> **Source excerpt**
□ □ □ □ □ □ □

Tuesday, December 14, 2010

Whiteout Volume One by Greg Rucka & Steve Lieber

With time running out to complete the 2010 Global Reading Challenge and desperation setting in, I am turning to the graphic novel to meet the Antarctica component of the challenge.

I was happy to find that the writer/illustrator team of Rucka and Lieber had created two graphic novels with U.S. Marshal Carrie Stetko exiled to McMurdo Station (Mactown) for a past transgression that could have put her in jail for a long time. Antartica might not be that bad. Carrie is also the only law and the only one authorized to carry a weapon on the continent.

As this action thriller opens, Carrie and the station doctor are looking at a body, frozen to the ice, the face obliterated. Five men were in the party, this is the only body. Who is he, where are the others, and why is the body surrounded by core sample holes. As Carrie launches her investigation, other people die and Carrie is attacked, several times. Something happened out on the ice that person or persons unknown do not want revealed.

Whiteout was nominated for several awards -- "Best Writer","Best Penciller/Inker or Penciller/Inker Team" and "Best Limited Series,Eisner Awards, and in 2000 it was nominated for the "Best Graphic Album" Eisner Award (Wikipedia). The 2009 movie, on the other hand, was panned. Rotten Tomatoes gave it a 7% approval.

I thought the McGuffin -- what was found on the ice -- was implausible and the weakest part of the story. Despite that weakness (my perception), which only shows up at the end, it deserved all the award nominations. Rucka's lean writing and Lieber's stark illustrations blended to make an exciting read.

□ □ □ □ □ □ □

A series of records
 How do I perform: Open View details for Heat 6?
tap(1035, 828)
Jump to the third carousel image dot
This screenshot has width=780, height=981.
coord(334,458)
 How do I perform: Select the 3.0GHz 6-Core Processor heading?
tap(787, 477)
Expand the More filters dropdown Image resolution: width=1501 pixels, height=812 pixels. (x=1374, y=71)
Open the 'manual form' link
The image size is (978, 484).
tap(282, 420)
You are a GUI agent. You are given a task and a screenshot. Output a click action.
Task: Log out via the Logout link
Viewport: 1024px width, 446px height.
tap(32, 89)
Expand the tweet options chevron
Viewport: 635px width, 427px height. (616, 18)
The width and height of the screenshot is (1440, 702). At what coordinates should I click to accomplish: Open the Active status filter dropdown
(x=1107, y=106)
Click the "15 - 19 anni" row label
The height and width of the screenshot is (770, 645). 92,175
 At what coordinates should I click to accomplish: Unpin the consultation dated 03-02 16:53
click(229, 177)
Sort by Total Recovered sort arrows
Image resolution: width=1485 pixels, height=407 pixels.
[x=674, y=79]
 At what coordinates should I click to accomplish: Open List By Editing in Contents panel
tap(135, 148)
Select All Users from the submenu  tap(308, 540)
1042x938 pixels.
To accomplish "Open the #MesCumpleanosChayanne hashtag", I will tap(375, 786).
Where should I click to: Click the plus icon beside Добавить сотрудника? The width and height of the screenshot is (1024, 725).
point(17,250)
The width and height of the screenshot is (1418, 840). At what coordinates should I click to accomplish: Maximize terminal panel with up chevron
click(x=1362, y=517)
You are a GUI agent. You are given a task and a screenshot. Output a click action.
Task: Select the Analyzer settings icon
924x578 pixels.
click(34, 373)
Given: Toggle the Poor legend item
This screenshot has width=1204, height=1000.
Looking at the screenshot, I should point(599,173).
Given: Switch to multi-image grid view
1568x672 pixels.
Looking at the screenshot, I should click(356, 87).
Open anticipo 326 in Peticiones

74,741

□ □ □ □ □ □ □

Can you reproduce, word for word, the part of the review of Whiteout that opens with the words containing "Whiteout Volume One" and closes with "on the continent."? Rely only on the review of Whiteout.

Whiteout Volume One by Greg Rucka & Steve Lieber

With time running out to complete the 2010 Global Reading Challenge and desperation setting in, I am turning to the graphic novel to meet the Antarctica component of the challenge.

I was happy to find that the writer/illustrator team of Rucka and Lieber had created two graphic novels with U.S. Marshal Carrie Stetko exiled to McMurdo Station (Mactown) for a past transgression that could have put her in jail for a long time. Antartica might not be that bad. Carrie is also the only law and the only one authorized to carry a weapon on the continent.